The road from Tibooburra is called the Silver City Hwy which becomes the Calder Hwy coming all the way down into Melbourne. We have picks of the very start of the Calder Hwy, being dirt of course. The main dirt roads here are excellent. The Silver City Hwy was like  a  4 laned hwy made out of clay. There were some banked turns, I just wished for say 5 minutes of rain and my car. Drift for about a km around the corner. I would have sooo much fun.

We stopped off at a historic town (the name escapes me) about 40kms sth of Tibooburra. It was a gold mining town of yester-year and is now basically ruins and not worth the bother    :(

What was great to see on the way down was the wildlife. GOATS!!!! And me without my rifle. Stefan - missing out here. We saw many many herds of them, and even had a few that wanted to play kamakasi with the bike on the road. I did have a scare with emu's today. We have learnt, that an emu just standing there is ok, but once he starts to move you need to slow down. They are big flightless birds with a peanut for a brain. I had one who was running along side me - say 50 mtrs parallel to me and then he did the smart thing, decided to turn towards what was freaking him out. I had already slowed down, but really did hit the brakes as he was about to t-bone me. He passed about 10 mtrs in front of me and I was just amazed - if he had hit me - his whole force and weight nice and fwd - would do some real damage. Stupid animals. Once we stopped, Pete asked did I see one of the emus behind me. No, was my response and he said an emu came out of the bushes running and just missed my rear end.

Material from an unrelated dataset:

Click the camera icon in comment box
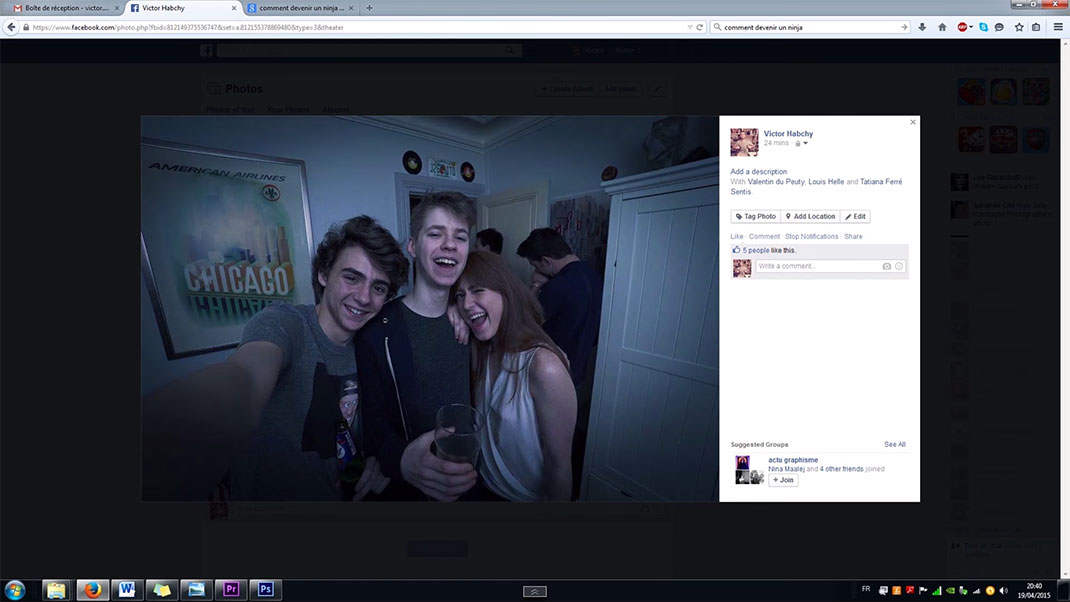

Yesterday we had a couple of emus and one freaked out and run along side and then headed in front of me. So I let himgo by, but his mate was staying put. So I passed by the two (one left and the other on the right) and the stupid one then thought, hmm I better go back and then passed in front of Pete. Seriously stupid birds. I think if they had wings, they would get confused on how to fly. Is it both wings or left first and then right.

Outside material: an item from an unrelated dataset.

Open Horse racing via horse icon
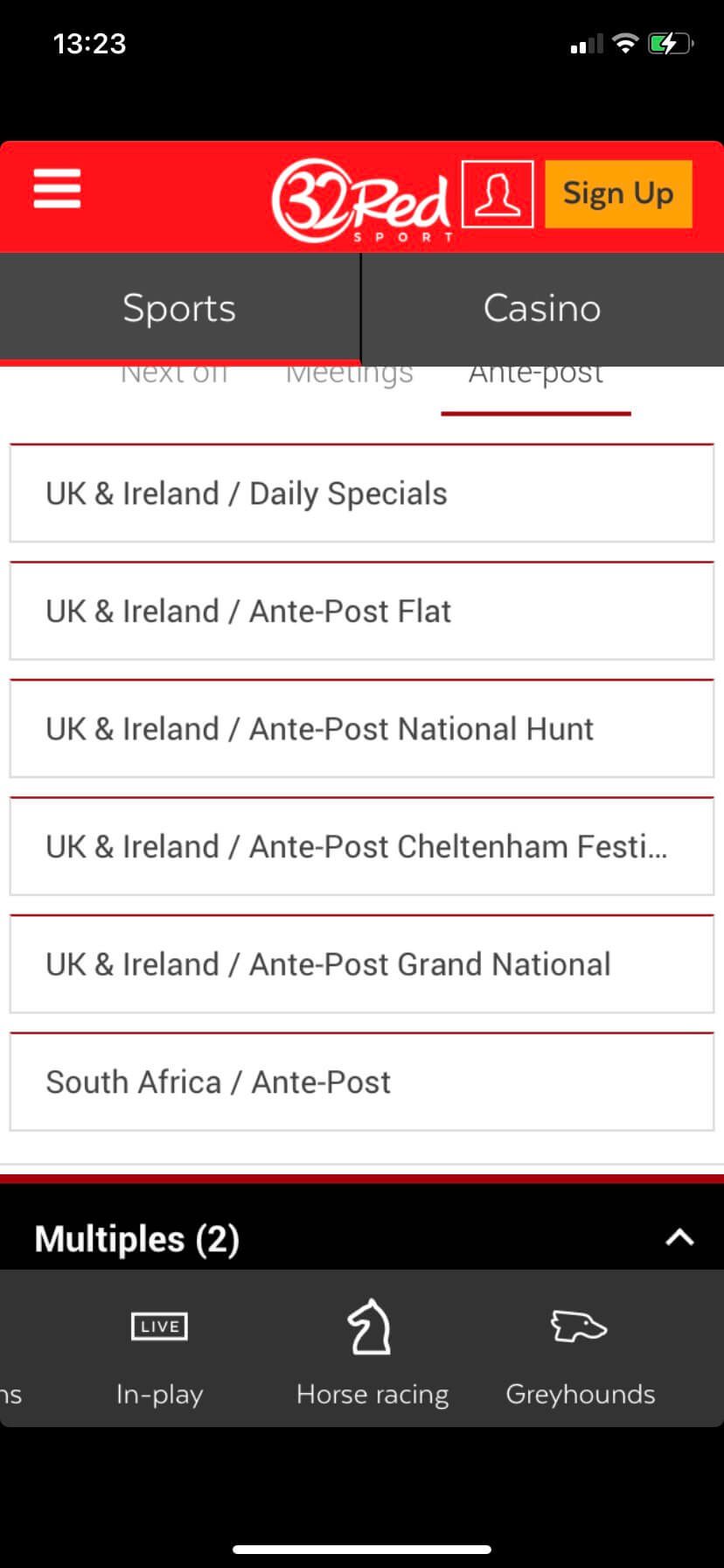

Attached are two pics of some Tool Trees. Baby tool tree and a fully grown one. Someone had created a sculpture with spanners, hammers etc to a tree like structure. People are bored up here and do create some interesting things.

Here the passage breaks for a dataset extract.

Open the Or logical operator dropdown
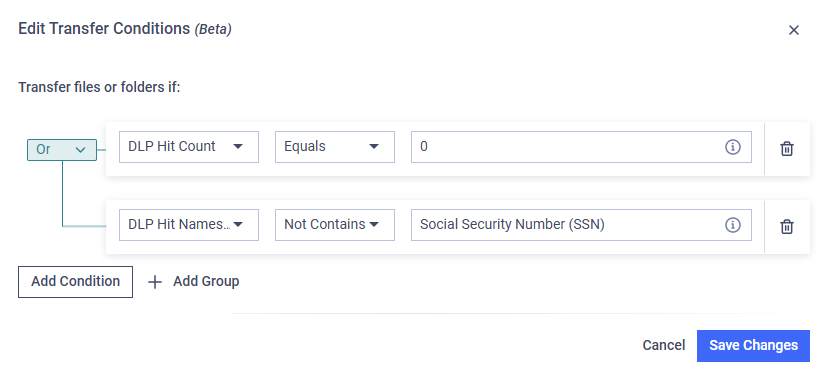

We left the main dirt road which would have taken us to Broken Hill, NSW and headed for White Cliffs. Magnificent road (NSW gets my vote for best gov't roads followed by QLD).

What we do on the bikes is extremely dangerous. Pete had a major off on the Birdsville Track which I am amazed he walked away from. Unfortunately, Pete had another off today and was not so lucky. I was leading and every 3-5 min do my check - is Pete behind me and slow down or stop until I see him or his headlight and then continue on. (Safety first!!). I knew Pete was riding close so I knew he was not far. I waited for about 1 min and no Pete. I doubled back and about 2 min later, saw Pete standing next to his bike (which was being lazy and lying on the ground). Pete was dazed, like he was drunk. So I did what my vast training had taught me (no training by the way - just common sense). Secure the scene - OK - No Goats to hit and no stupid kamakasi emus. No fuel leaking from lazy bike. All oncoming cars could see us - tick.

Then checked on Pete. He had a very sore shoulder but thats about it. He told me what happened. So after giving him water and some TLC we righted his bike up. Then came the scary bit - Pete just lost all memory of what happened. Did I drop the bike, Which way were we going. He had no idea. I asked the question - what did we do over the last week - no idea.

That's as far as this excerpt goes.